▶ **Work item**
Repeat the material exactly, every line of it.

▶ **Data for the task**
*-*-*

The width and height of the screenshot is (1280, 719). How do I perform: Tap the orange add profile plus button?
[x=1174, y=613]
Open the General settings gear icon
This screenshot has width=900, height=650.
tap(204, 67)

*-*-*

▶ **Written reply**
The width and height of the screenshot is (1280, 719). How do I perform: Tap the orange add profile plus button?
[x=1174, y=613]
Open the General settings gear icon
This screenshot has width=900, height=650.
tap(204, 67)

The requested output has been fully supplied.